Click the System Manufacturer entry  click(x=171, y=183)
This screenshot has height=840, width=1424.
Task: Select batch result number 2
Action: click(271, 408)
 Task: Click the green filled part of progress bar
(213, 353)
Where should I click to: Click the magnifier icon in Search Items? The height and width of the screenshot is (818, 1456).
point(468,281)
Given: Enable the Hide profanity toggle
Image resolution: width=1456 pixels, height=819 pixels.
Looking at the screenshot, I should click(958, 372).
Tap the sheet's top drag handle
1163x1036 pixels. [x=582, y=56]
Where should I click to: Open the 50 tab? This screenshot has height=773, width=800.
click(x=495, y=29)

***

- What to work on: Rewrite the entries starting at the first line and ending at the line containing "point(468,281)", replacing "magnifier" with "magnifying glass" and leaving everything else unchanged.

- Answer to this problem:
Click the System Manufacturer entry  click(x=171, y=183)
This screenshot has height=840, width=1424.
Task: Select batch result number 2
Action: click(271, 408)
 Task: Click the green filled part of progress bar
(213, 353)
Where should I click to: Click the magnifying glass icon in Search Items? The height and width of the screenshot is (818, 1456).
point(468,281)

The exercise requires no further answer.